Still, after a journey through post-Casey precedent, he ultimately comes back to the fact that the Louisiana law in question here was nearly identical to the Texas law. Additionally, he cites an old case waxing philosophical about the advantages trial court judges have over appellate court judges and why they are therefore due deference.
We accordingly will not disturb the factual conclusions of the trial court unless we are “left with the definite and firm conviction that a mistake has been committed.” United States v. United States Gypsum Co., 333 U. S. 364, 395 (1948). In my view, the District Court’s work reveals no such clear error, for the reasons the plurality explains. Ante, at 19-35. The District Court findings therefore bind us in this case.
Stare decisis instructs us to treat like cases alike. The result in this case is controlled by our decision four years ago invalidating a nearly identical Texas law. The Louisiana law burdens women seeking previability abortions tothe same extent as the Texas law, according to factual findings that are not clearly erroneous. For that reason, I concur in the judgment of the Court that the Louisiana law is
I’ll be interested to see legal experts at SCOTUSBlog and elsewhere weigh in on this.
My immediate sense is that this is a case that court should have just send back to the 5th Circuit with a curt note to look at the damn 2016 precedent cited by the trial judge.

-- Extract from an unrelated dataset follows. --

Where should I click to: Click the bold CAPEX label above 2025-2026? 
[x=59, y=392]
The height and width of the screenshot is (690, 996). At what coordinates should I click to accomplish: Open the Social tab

I’m not sure we needed dozens of pages reaffirming a recent precedent in an almost identical case; indeed, it strikes me that doing so is practically an invitation to relitigate cases that were narrowly decided on the basis of Kennedy’s vote.
Which may be the best explanation for the Chief Justice’s concurrence: a signal that he’s prepared to vote to keep those precedents intact absent compelling differences in fact or evidence that the decision had unanticipated negative consequences.